Dr. Marc Rothman, Senior Vice President and Chief Medical Officer, Nursing Center Division Dr. Marc Rothman, Senior Vice President and Chief Medical Officer, Nursing Center Division

Last month I spent an evening with a dedicated group of physicians at Kindred Transitional Care and Rehabilitation Milwaukee, one of the largest skilled nursing facilities (SNFs) in the country. During his introductions, Executive Director Michael Thomas spoke passionately about the importance of communication – between physicians; physicians and nurses; nurses and nursing assistants; staff and administration and, perhaps most importantly for healthcare reform, between the acute and post-acute care settings. I could not help but think about this year’s American Medical Directors Association (AMDA) Annual Meeting in Washington D.C.

The theme at AMDA was “Monumental Steps for Quality,” and speaker after speaker talked about the need for SNFs and long-term acute care hospitals to collaborate and communicate with acute care hospitals, and not just around rehospitalizations, though that is an important topic to be sure. Other issues worth discussing included rehab outcomes, palliative care programs, formulary management, anticoagulation protocols, transitional care, disease management and even physician quality.

At Kindred, our transitional care hospitals (certified as long-term acute care hospitals, or LTACHs) have always had strong relationships with our SNFs, which allows us to Continue the Care as patients move through the healthcare continuum from one level of care to another. The relatively new interest in the continuum shown by acute care hospitals, hospital systems, insurers, and other stakeholders is a big opportunity for us. It is an opportunity to improve our quality and service, to clarify our value proposition as a lower-cost site of service, and to shine as providers of care to some of the most traditionally frail and vulnerable members of our population.

Some may disagree with this view, but the spotlight trained on SNFs and LTACHs is not going away anytime soon. In many acute care hospitals, physicians have been tasked with building relationships with the post-acute and long-term care community. What they need most of all are like-minded physicians on the SNF and LTACH side to help make these conversations work. We do this every day between our Kindred hospitals and our other post-acute settings, maybe most often the SNFs, and we hope to see these kinds of relationships grow with doctors in acute care hospitals as well.

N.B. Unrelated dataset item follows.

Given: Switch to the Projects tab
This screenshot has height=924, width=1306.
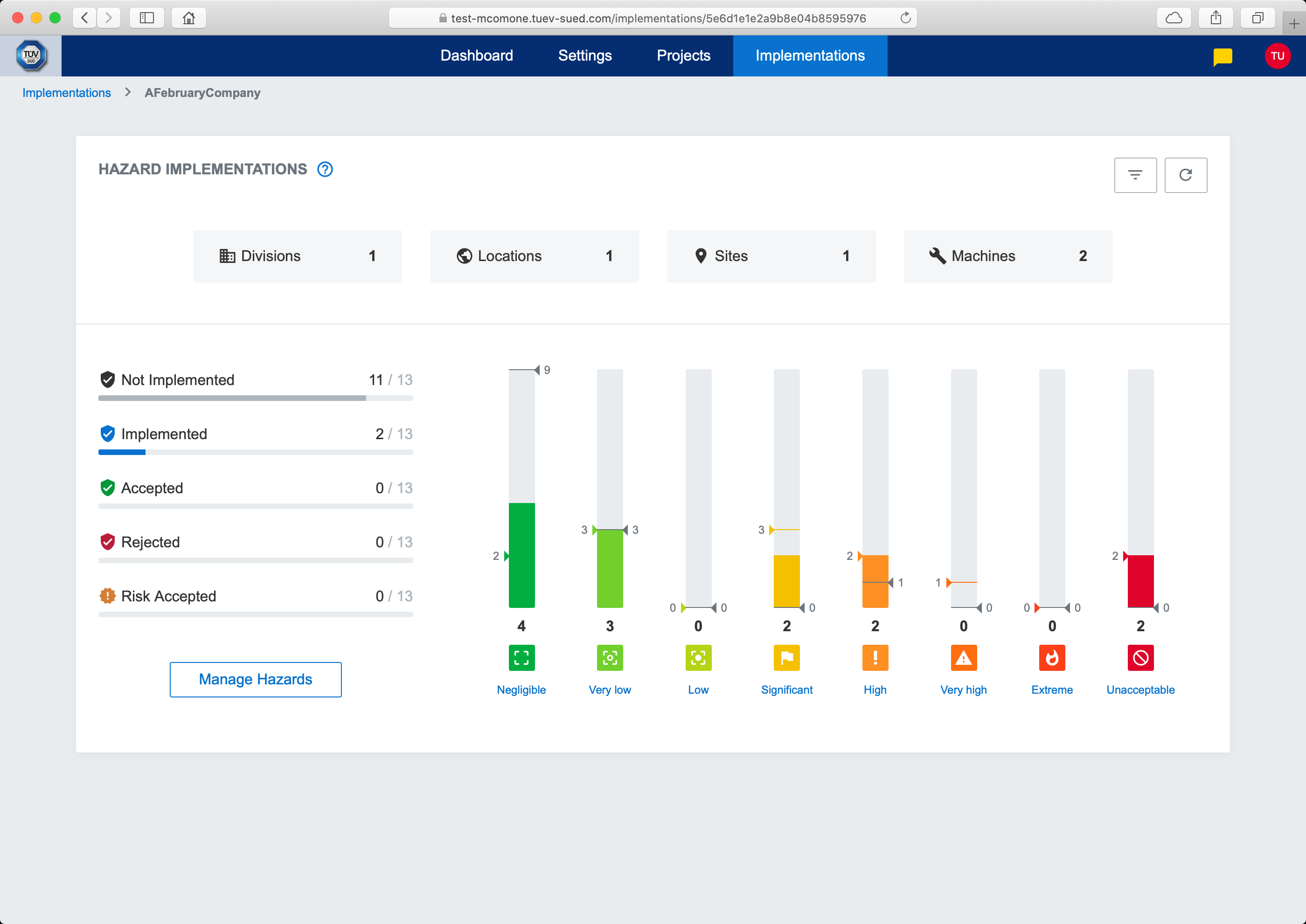Looking at the screenshot, I should (683, 56).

At Kindred hospitals and SNFs, we have begun utilizing a common format, the Joint Quality Committee (JQC), as a way to organize these conversations, earn mutual trust and track shared outcomes. Successfully used in San Francisco for years – this was how I came to know Kindred’s regional leadership when I was in practice there — the JQC is now a mainstay in places like Cleveland, Boston, Las Vegas and Indianapolis, and is the scaffolding upon which new relationships are being built in North Carolina, Wisconsin and other places.

The idea has been received well. The committee meets quarterly, reviews quality, discusses and troubleshoots complaints, develops initiatives and strengthens communications. And I encourage medical directors and attending physicians to get involved. As physicians we can appreciate the positions on both sides of the table, and we are a trusted voice when our hospital colleagues pose questions about how, why, and when skilled nursing care and long-term acute hospital care is delivered the way it is.

The group in Milwaukee is taking its first steps down the road of accountability, and I applaud that. I suspect that road will merge with others and become an interstate sooner rather than later. My personal hope is that physicians won’t miss the opportunity to help steer the cars traveling along it.